Studies were conducted to determine the effect of chilling on rat sperm and optimal components (extenders) to avoid chilling-induced injury. In the first experiment, the effects of chilling (at 4, 10, or 22 degrees C) on the motility and acrosomal integrity of epididymal sperm from 2 strains of rats (Sprague-Dawley and Fischer 344, F344) were compared. In the second experiment, the motility of epididymal Sprague-Dawley rat sperm after exposure to extenders (HEPES-buffered Tyrode lactate, skim milk, lactose monohydrate, Tris-citrate, and TEST) and cooling and warming was determined. We tested the effects of supplementing base extender solutions with 20% lactose-egg yolk (LEY) alone or in combination with a commercial SDS-based paste (0.5%, v/v) in preventing chilling injury. The motility after each treatment was determined after both cooling and warming. In the third experiment, the motility of Sprague-Dawley rat sperm were compared after supplementing the base extenders with either 0.4 M permeating cryoprotective agent (CPA; glycerol, ethylene glycol, propylene glycol, or DMSO) or 0.1 M nonpermeating CPA (raffinose and sucrose) after cooling and warming.

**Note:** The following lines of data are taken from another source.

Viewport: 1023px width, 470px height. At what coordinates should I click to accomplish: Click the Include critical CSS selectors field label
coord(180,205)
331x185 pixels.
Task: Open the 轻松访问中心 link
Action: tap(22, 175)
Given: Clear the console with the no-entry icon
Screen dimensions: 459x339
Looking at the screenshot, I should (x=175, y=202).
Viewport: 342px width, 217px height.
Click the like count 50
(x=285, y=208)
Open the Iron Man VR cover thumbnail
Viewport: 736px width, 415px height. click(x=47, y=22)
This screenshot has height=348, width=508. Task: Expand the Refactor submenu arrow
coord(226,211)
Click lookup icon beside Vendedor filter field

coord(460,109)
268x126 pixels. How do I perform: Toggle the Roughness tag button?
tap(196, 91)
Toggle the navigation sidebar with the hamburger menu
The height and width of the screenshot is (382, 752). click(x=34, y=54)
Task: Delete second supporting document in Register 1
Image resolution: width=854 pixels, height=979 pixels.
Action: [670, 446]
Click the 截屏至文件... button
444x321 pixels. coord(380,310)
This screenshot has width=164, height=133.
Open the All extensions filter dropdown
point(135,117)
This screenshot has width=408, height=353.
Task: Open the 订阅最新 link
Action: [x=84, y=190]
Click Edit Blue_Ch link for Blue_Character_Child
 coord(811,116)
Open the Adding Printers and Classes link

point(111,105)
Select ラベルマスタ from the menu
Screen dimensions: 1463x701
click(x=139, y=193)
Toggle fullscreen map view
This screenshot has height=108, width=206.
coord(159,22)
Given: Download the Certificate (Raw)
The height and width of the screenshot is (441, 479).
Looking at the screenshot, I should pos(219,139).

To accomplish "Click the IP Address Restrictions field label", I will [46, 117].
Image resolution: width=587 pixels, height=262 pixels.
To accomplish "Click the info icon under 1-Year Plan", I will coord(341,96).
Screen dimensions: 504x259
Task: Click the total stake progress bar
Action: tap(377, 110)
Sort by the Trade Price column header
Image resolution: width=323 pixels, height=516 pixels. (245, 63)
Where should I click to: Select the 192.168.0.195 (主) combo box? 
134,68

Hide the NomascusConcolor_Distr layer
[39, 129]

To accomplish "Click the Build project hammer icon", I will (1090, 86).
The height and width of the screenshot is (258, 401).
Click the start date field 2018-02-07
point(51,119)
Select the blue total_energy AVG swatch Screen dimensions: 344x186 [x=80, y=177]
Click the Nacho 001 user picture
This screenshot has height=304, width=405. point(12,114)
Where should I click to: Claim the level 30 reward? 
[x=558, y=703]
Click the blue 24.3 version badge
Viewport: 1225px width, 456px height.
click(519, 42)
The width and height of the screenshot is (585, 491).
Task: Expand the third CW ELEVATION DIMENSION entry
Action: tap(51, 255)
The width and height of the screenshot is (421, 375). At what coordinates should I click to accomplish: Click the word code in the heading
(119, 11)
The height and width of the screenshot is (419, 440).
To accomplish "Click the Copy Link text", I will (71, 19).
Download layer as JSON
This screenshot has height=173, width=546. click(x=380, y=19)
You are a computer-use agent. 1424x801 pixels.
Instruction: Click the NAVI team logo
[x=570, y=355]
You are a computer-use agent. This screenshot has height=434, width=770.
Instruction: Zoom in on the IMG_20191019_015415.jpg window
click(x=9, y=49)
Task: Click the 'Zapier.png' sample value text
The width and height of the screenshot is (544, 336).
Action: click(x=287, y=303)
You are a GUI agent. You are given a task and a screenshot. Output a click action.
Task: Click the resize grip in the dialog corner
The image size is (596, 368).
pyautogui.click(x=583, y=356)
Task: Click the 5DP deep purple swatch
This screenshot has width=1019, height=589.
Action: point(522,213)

The results showed that chilling significantly reduced the motility-but not acrosomal integrity-of Sprague-Dawley and F344 sperm. Neither motility nor acrosomal integrity differed between Sprague-Dawley and F344 strains. The addition of LEY into each extender significantly prevented motility loss after chilling. These results will be useful during the preparation of optimal extenders and development of successful cryopreservation protocol for rat sperm.